--- start Text extract ---
Some of the prime motivating factors for our work at RebelVox are stories of people caught without effective communications at a critical moment.

One story is of a team under fire in Afghanistan whose communication specialist cannot get enough radio connectivity to call for help from his point of safety. (The actual Rock.) He has to move out into the open, key his mic, and speak his request, which, of course, puts him in harms way for an extended period of time. He makes the call but is fatally wounded. (This is real story from Afghanistan: news story from the NY Daily News; the official Medal of Honor Page.) In fact, our CEO spent most of 2002 and 2003 on a Special Forces team in the same area where this event took place.

Another is a fire fighter deep in a building skirting around a large air conditioner (or some such) when the call to “get out of the building” comes. She misses it. And no one knows that she misses it. And she never knows that she missed anything.

A firefighting team in California is moving around the back side of fast moving fire through rough and hilly terrain. The plan is to skirt east around the edge of the fire. As they drop into a ravine, the radio call to tell them that the fire has shifted east, and that they should go west, never comes through their speakers.
--- end Text extract ---
Return the passage on communication failures at critical moments word for word, in full. The entries that come next have no connection to the passage.
--- start Dataset entries ---
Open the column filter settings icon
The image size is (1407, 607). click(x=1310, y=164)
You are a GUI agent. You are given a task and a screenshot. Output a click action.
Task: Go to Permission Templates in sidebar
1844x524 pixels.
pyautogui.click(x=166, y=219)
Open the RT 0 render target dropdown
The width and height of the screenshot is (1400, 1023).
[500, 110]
--- end Dataset entries ---
▸ Right answer
Some of the prime motivating factors for our work at RebelVox are stories of people caught without effective communications at a critical moment.

One story is of a team under fire in Afghanistan whose communication specialist cannot get enough radio connectivity to call for help from his point of safety. (The actual Rock.) He has to move out into the open, key his mic, and speak his request, which, of course, puts him in harms way for an extended period of time. He makes the call but is fatally wounded. (This is real story from Afghanistan: news story from the NY Daily News; the official Medal of Honor Page.) In fact, our CEO spent most of 2002 and 2003 on a Special Forces team in the same area where this event took place.

Another is a fire fighter deep in a building skirting around a large air conditioner (or some such) when the call to “get out of the building” comes. She misses it. And no one knows that she misses it. And she never knows that she missed anything.

A firefighting team in California is moving around the back side of fast moving fire through rough and hilly terrain. The plan is to skirt east around the edge of the fire. As they drop into a ravine, the radio call to tell them that the fire has shifted east, and that they should go west, never comes through their speakers.